Access Policies are the central mechanism within Aembit. Access Policies define, enforce, and audit access between Non-Human Identities (NHI), such as applications, scripts, services, and infrastructure components.
The fundamental purpose of Access Policies is to govern workload-to-workload interactions. They do by cryptographically verifying workload identity and contextual factors, rather than relying on the distribution and management of static secrets.
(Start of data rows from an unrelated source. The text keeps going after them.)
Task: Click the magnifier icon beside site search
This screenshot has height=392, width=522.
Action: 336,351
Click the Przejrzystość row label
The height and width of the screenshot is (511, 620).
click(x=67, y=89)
This approach aims to deliver granular, dynamic, and continuously verifiable control over NHI access, enhancing security posture and simplifying operations in complex, distributed environments.
This topic provides high-level details of Aembit Access Policies, focusing on their core components and the intricate interplay between the components during Access Policy evaluation.
Access Policy components
Section titled “Access Policy components”Click each link card to learn more details about each Access Policy component:
Aembit’s multi-component structure provides many advantages and separates concerns:
- Trust Providers handle identity verification
- Access Conditions handle context
- Credential Providers handle target authentication
- Access Policies orchestrate everything
This modularity allows Aembit to adapt to diverse environments and authentication protocols. See how Aembit evaluates Access Policies in the next section.
The Access Policy evaluation flow
Section titled “The Access Policy evaluation flow”The power of Aembit Access Policies lies in the coordinated interaction of its distinct components during an access attempt.
The following Access Policy evaluation flow diagram illustrates this process:
The following explains the Access Policy evaluation flow in detail:
-
Request Initiation & Interception - A Client Workload attempts to connect to a Server Workload. When you deploy Aembit Edge alongside your Client Workloads, it transparently intercepts this outgoing network request.
-
Identity Evidence Retrieval - Aembit Edge interacts with the local environment to retrieve identity evidence suitable for the configured Trust Provider by fetching a cached cloud metadata token or platform OIDC token. Aembit caches identity evidence to prevent Access Policies from failing if the external system goes down for a brief time.
Upon successful identification, Aembit Cloud identifies the specific Access Policy that governs the interaction between the now-verified Client Workload and the intended Server Workload.
-
Match request to an Access Policy - Aembit Edge sends the identity evidence to Aembit Cloud to match the requesting Client Workload and the Server Workload its requesting to access with an Access Policy. If no policy matches both workloads, Aembit denies the request.
-
Authentication via Trust Provider - If you’ve configured a Trust Provider, Aembit Cloud uses the appropriate Trust Provider associated with the identified Client Workload to perform cryptographic attestation, verifying the workload’s identity based on its environment. Aembit also caches the identity evidence from the Trust Provider it uses for attestation.
Aembit logs attestation events to its Authorization Log, which you can view in your Aembit Tenant UI.
-
Access Condition Check - If you’ve configured Access Conditions, Aembit Cloud evaluates any Access Conditions associated with the matched Access Policy. This may involve checking time constraints, geographic rules, or querying external systems (like Wiz) for security posture data. If using external systems, Aembit caches their security posture data for the same reasons as for Trust Provider identity evidence.
The Client Workload must meet all conditions for authorization to proceed.
-
Credential Provisioning Request - If Aembit verifies the Client Workload’s identity and it satisfies all Access Conditions, Aembit Cloud logs the Access Policy Authorization Event and then interacts with the Credential Provider.
Aembit requests an appropriate access credential required by the target Server Workload (like an OAuth token, a temporary AWS key via STS, or an Azure token via WIF).
-
Credential Injection & Request Forwarding - Aembit Cloud returns the policy decision (allow) and the freshly obtained access credential to Aembit Edge.
Finally, Aembit Edge injects the credential into the original Client Workload’s request (like adding an
Authorization: Bearer <token>
header) and forwards the modified request to the actual Server Workload endpoint.